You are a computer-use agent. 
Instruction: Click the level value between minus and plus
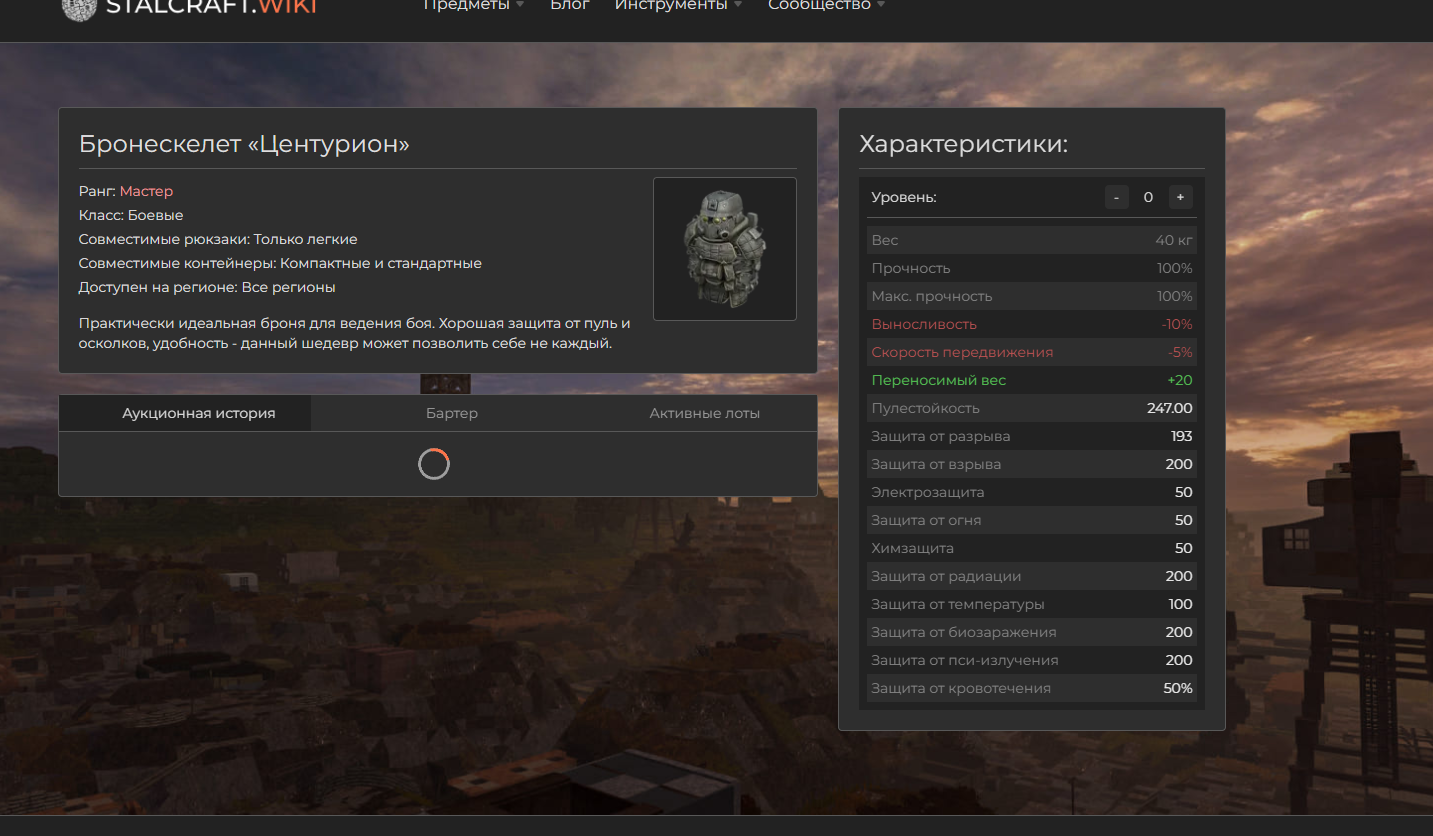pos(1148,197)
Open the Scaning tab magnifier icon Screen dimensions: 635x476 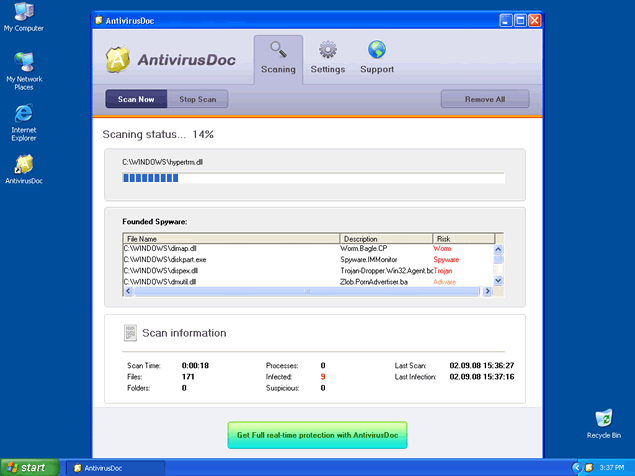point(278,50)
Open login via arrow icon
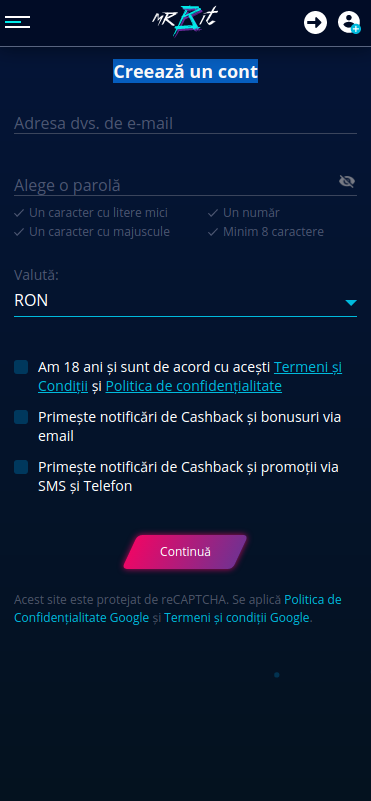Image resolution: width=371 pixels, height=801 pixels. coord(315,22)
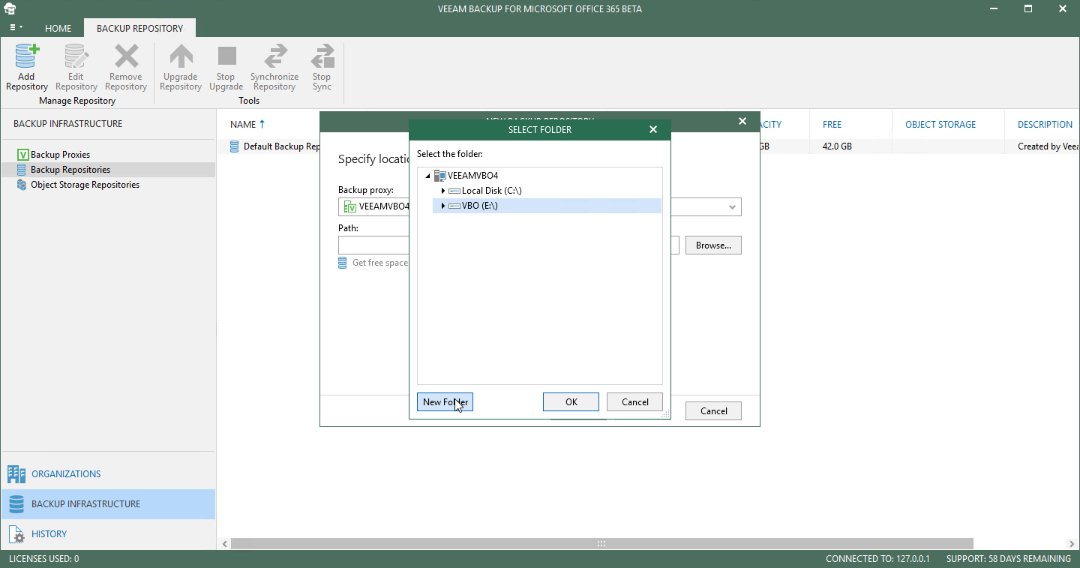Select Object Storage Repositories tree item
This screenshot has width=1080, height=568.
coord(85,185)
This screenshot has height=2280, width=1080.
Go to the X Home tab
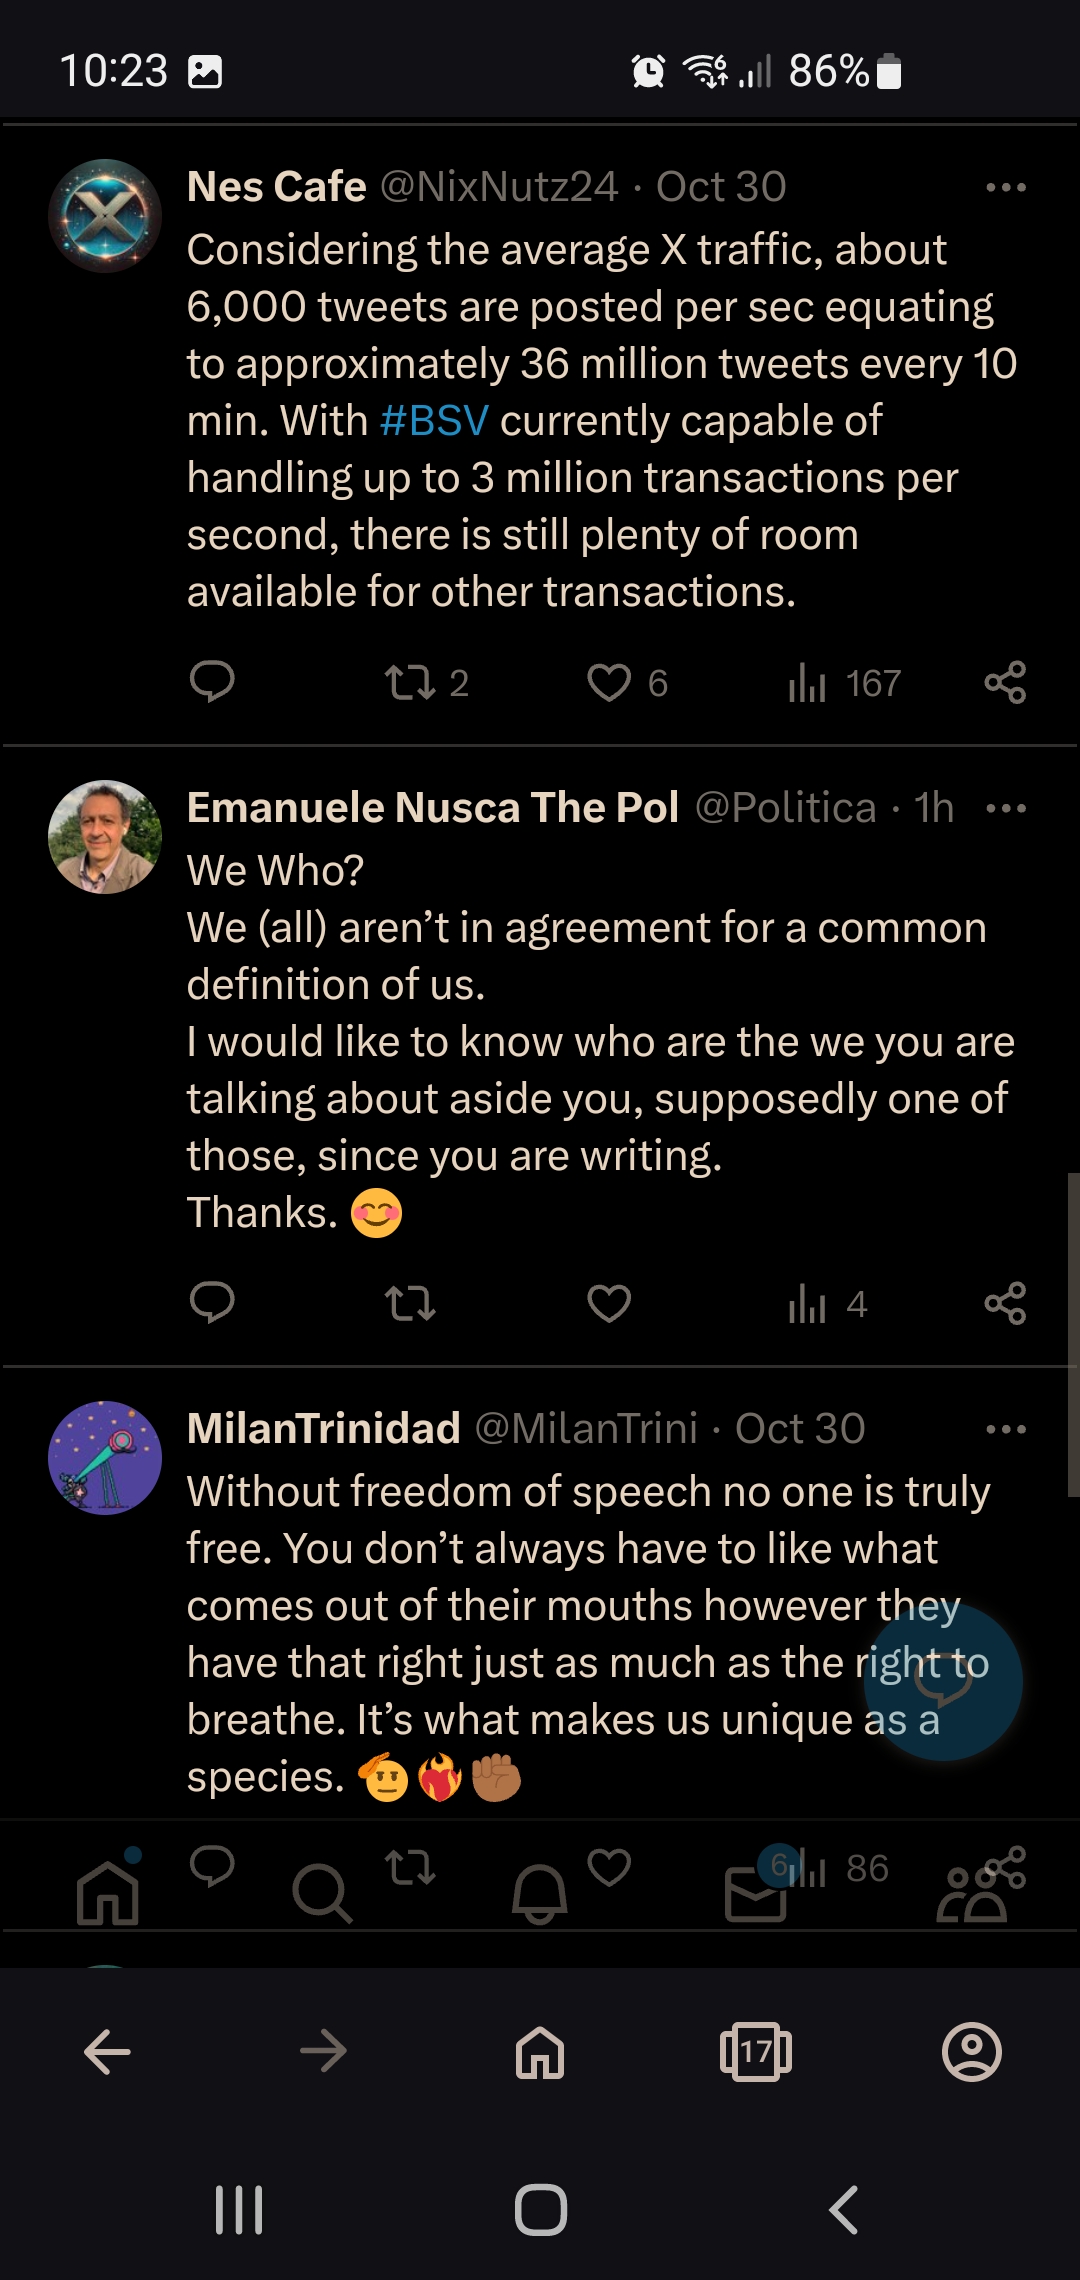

□ □ □ □ □

Only the lines from the one with "Open login via arrow icon" through the last line of the listing belong in your answer; copy them exactly and skip the pictures.

Open login via arrow icon
Image resolution: width=371 pixels, height=801 pixels. coord(315,22)
Select Object Storage Repositories tree item
This screenshot has width=1080, height=568.
coord(85,185)
This screenshot has height=2280, width=1080.
Go to the X Home tab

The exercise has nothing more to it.